Sql-server – Database design for handling 1 billion rows and counting

5000 inserts per minute are about 83 inserts per second. With 5 indexes that's 400 physical rows inserted per second. If the workload was in-memory this would not pose a problem even to the smallest of servers. Even if this was a row-by-row insert using the most inefficient way I can think of. 83 trivial queries per second are just not interesting from a CPU standpoint.

Probably, you are disk-bound. You can verify this by looking at wait stats or STATISTICS IO.

Your queries probably touch a lot of different pages so that the buffer pool does not have space for all of them. This causes frequent page reads and probably random disk writes as well.

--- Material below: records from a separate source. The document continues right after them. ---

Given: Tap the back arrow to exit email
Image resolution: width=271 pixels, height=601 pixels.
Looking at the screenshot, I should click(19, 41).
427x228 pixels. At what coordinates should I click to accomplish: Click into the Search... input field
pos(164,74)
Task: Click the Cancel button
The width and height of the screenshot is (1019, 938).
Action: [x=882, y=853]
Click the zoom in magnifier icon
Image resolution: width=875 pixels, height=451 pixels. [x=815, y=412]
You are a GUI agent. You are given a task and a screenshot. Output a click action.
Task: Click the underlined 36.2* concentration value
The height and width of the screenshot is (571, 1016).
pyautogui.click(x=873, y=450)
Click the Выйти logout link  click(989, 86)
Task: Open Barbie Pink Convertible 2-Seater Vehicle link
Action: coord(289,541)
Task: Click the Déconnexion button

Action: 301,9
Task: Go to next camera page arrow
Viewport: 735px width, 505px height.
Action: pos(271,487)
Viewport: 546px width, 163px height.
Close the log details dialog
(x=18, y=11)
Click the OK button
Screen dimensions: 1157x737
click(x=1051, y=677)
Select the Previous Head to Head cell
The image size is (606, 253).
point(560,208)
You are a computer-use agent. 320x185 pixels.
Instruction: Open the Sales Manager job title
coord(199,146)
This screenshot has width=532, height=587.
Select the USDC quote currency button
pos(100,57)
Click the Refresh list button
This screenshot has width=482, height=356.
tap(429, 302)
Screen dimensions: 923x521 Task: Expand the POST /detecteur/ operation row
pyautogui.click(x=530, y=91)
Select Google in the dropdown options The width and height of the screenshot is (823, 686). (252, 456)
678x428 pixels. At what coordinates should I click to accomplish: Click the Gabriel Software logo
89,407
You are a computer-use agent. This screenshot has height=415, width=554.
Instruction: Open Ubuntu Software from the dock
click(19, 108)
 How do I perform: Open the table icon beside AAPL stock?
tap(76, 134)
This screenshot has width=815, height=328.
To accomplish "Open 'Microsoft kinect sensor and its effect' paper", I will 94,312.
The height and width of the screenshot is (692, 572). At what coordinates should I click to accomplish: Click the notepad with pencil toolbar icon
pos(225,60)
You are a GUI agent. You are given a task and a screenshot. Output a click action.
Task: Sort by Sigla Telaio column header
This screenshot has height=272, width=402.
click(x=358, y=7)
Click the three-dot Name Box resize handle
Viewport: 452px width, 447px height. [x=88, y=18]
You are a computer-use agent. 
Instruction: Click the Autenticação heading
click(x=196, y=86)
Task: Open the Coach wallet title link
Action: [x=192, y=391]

Imagine a table where you only physically insert at the end because of an ever-increasing key. The working set would be one page: the last one. This would generate sequential IO as well wen the lazy writer or checkpoint process writes the "end" of the table to disk.

Imagine a table with randomly-placed inserts (classic example: a guid key). Here, all pages are the working set because a random page will be touched for each insert. IOs are random. This is the worst case when it comes to working set.

You're in the middle. Your indexes are of the structure (SomeValue, SequentialDateTime). The first component partially randomizes the sequentiality provided by the second. I guess there are quite a few possible values for "SomeValue" so that you have many randomly-placed insert-points in your indexes.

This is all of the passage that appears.